In one case, contracts for Hurricane Katrina trailer maintenance went to a firm whose owner was not a service-disabled veteran. In other cases, companies were used as pass-throughs for large multinational corporations. In another, a full-time federal contract employee at an Air Force base set up a disabled veteran company that passed a $900,000 furniture contract on to a company where his wife works, which in turn passed the work to a furniture manufacturer.

The GAO also found that the government does not have effective fraud-prevention controls in place for the veterans’ program.

As a result:

* A maintenance company was awarded $7.5 million despite the owner not being a service-disabled veterans.
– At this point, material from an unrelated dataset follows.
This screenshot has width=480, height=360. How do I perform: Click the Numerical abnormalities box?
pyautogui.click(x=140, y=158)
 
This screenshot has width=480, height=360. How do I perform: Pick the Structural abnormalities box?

The company continues to receive tens of millions in other contracts.

* A construction and janitorial service was awarded $5 million but was ineligible because it does not perform any work and subcontracts 100 percent of the work to a contracts who isn’t a disabled veteran.

* A septic tank company received a $200,000 contract but was ineligible for the program because an ineligible business performs the contract work.

The Department of Veterans Affairs is developing a database to validate genuine disabled veterans businesses. However, the database is only being used for VA contracts, according to the GAO.